* TRY IT
Your answer should consist of the lines in the following data that contain "agent".

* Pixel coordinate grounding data
◆ ◆ ◆ ◆ ◆ ◆ ◆
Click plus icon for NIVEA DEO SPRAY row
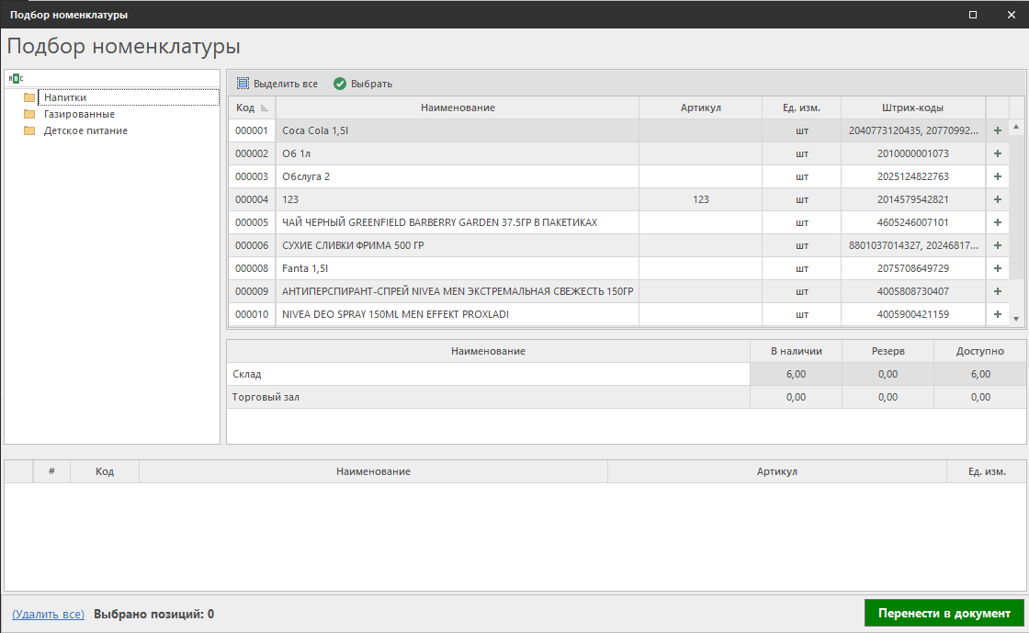This screenshot has width=1029, height=633. pyautogui.click(x=997, y=314)
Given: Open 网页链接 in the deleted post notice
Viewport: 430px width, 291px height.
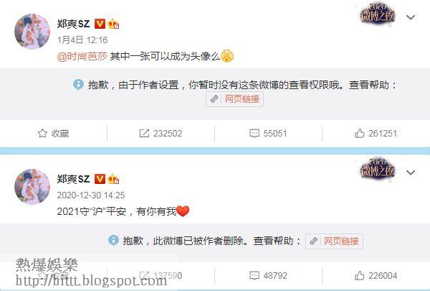Looking at the screenshot, I should 334,241.
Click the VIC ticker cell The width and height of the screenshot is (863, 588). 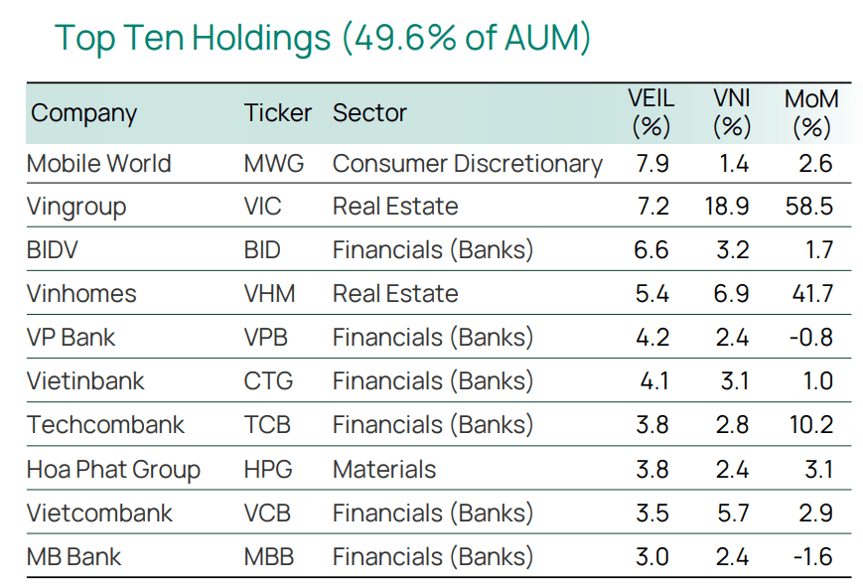coord(262,207)
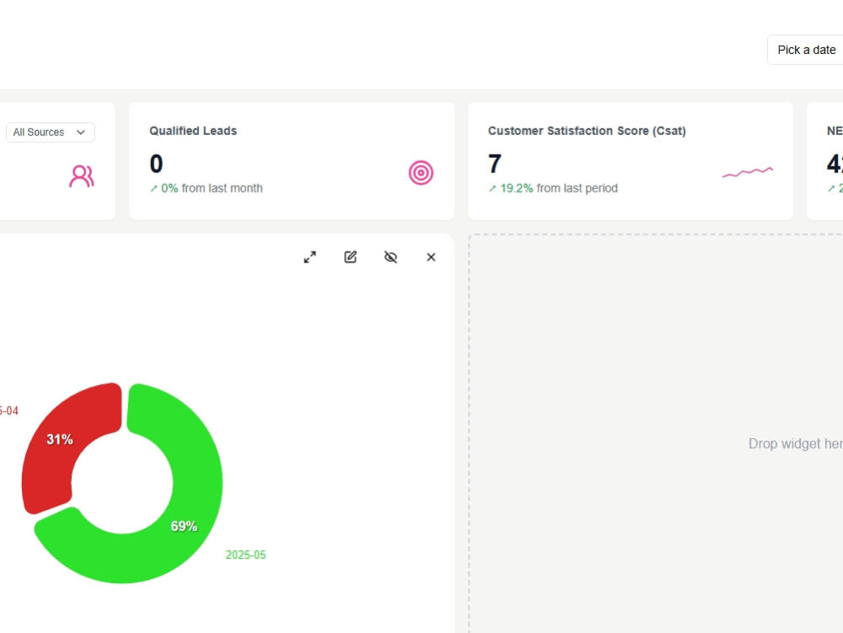This screenshot has width=843, height=633.
Task: Click the wavy trend icon on Csat card
Action: click(x=747, y=171)
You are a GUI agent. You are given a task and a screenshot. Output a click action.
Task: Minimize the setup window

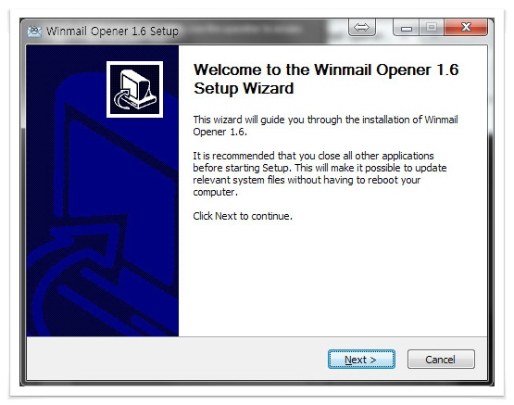coord(407,28)
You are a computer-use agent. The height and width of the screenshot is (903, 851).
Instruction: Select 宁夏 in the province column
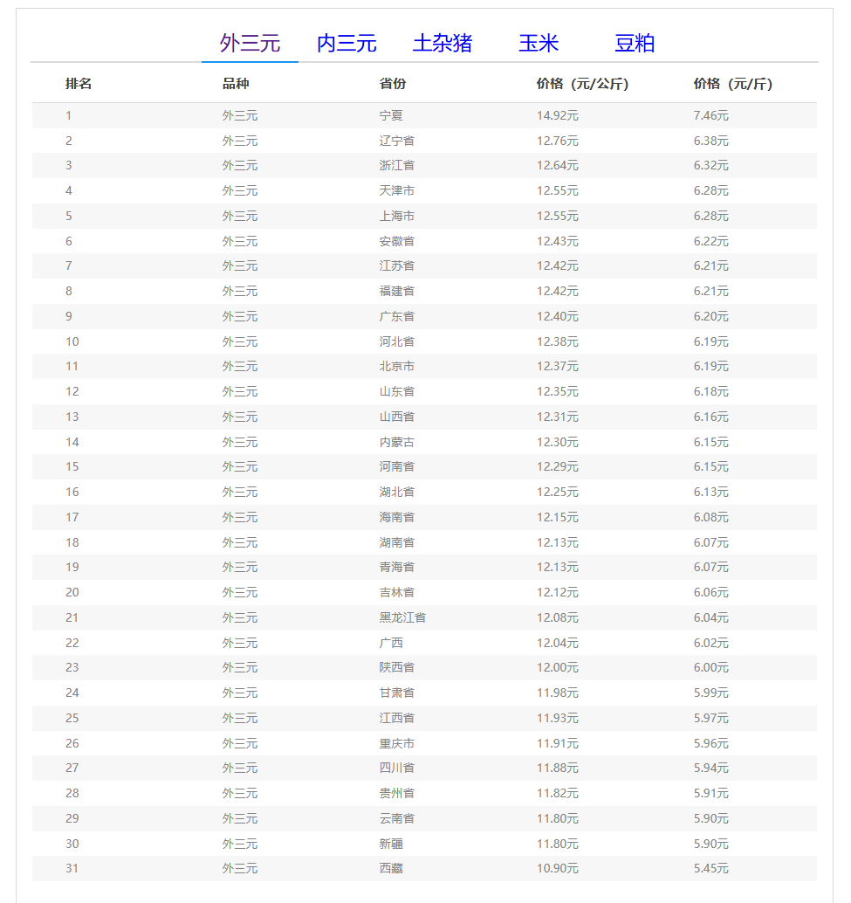pyautogui.click(x=391, y=115)
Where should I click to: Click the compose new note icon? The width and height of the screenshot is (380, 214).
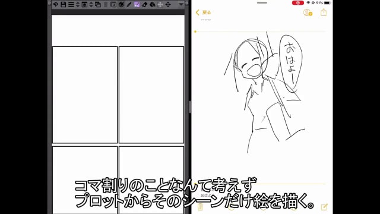coord(324,207)
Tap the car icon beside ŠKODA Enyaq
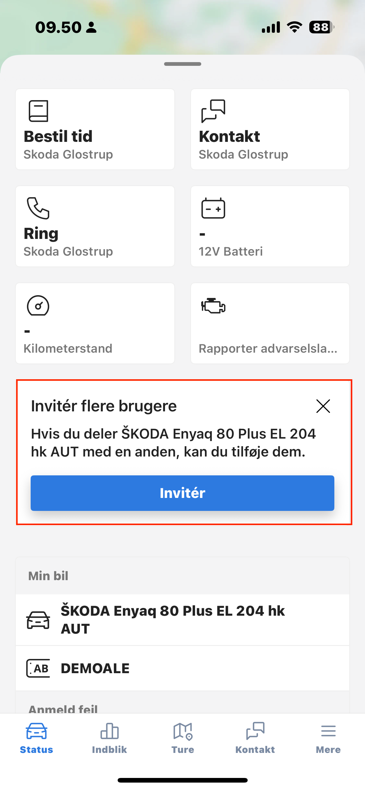The width and height of the screenshot is (365, 790). click(38, 620)
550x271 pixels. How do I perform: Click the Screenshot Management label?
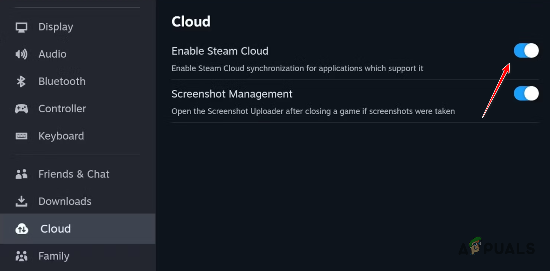pos(232,93)
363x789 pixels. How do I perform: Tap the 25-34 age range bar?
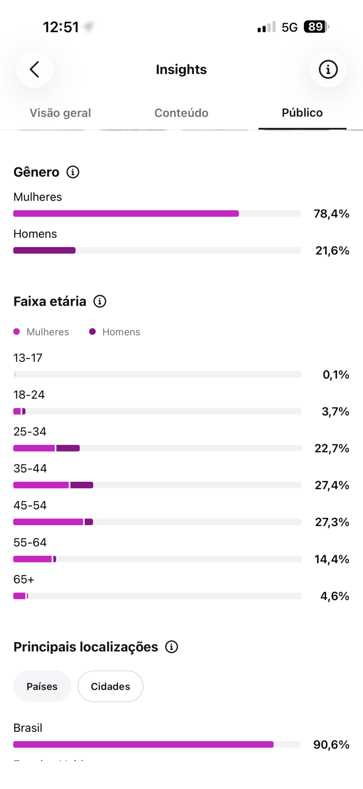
◆ ◆ ◆ ◆ ◆ ◆ ◆
* RESPONSE TO THIS EXERCISE
You are a GUI agent. You are given a task and a screenshot. Output a click action.
You are a computer-use agent. The height and width of the screenshot is (903, 851).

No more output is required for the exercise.